O brincar na psicoterapia infantil: contribuições em contextos hospitalares e ambulatoriais
DOI:
https://doi.org/10.17058/psiunisc.v9i.19443Palavras-chave:
atenção secundária à saúde, ludicidade, ludoterapia, saúde da criança, serviços de saúde da criançaResumo
Introdução: O brincar é uma atividade constitutiva do desenvolvimento infantil e representa um recurso central na psicoterapia de crianças, especialmente em contextos hospitalares e ambulatoriais. Objetivos: Discutir as contribuições do brincar para a comunicação e intervenção psicológica com crianças atendidas em serviços de atenção secundária e terciária. Método: Trata-se de um relato de experiência desenvolvido a partir da prática da autora como psicóloga residente em saúde da criança e do adolescente em um hospital público. Os dados foram registrados em diário de campo e analisados segundo abordagem qualitativa descritiva, fundamentada em referenciais da psicologia do desenvolvimento, psicanálise e psicologia hospitalar.
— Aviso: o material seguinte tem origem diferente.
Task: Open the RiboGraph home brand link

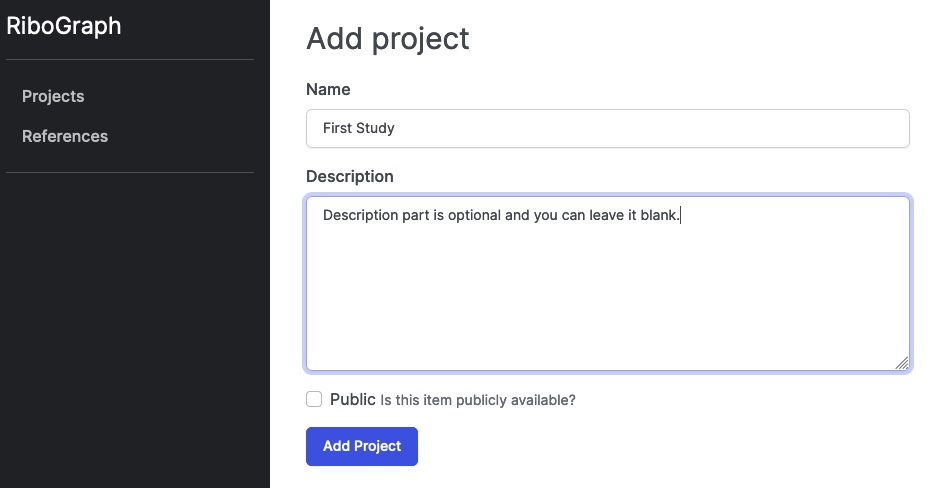Action: click(63, 26)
Resultados: O brincar mostrou-se dispositivo terapêutico essencial para construção de vínculo, expressão emocional, elaboração psíquica e mediação de temas sensíveis. No hospital, a ludicidade favoreceu o enfrentamento da internação, a redução de ansiedade e o diálogo sobre procedimentos médicos. No ambulatório, as brincadeiras facilitaram a expressão de conflitos familiares, ampliaram a flexibilidade comportamental, favoreceram a regulação emocional e possibilitaram intervenções relativas à alimentação e relações sociais. Conclusão: Os resultados respondem aos objetivos ao evidenciarem que o brincar constitui estratégia potente de comunicação e intervenção na psicoterapia infantil, permitindo a expressão simbólica, a elaboração emocional e a participação ativa da criança no cuidado. O estudo contribui para o campo da psicologia da saúde ao reafirmar a ludicidade como componente técnico e ético fundamental no atendimento infantil em serviços especializados.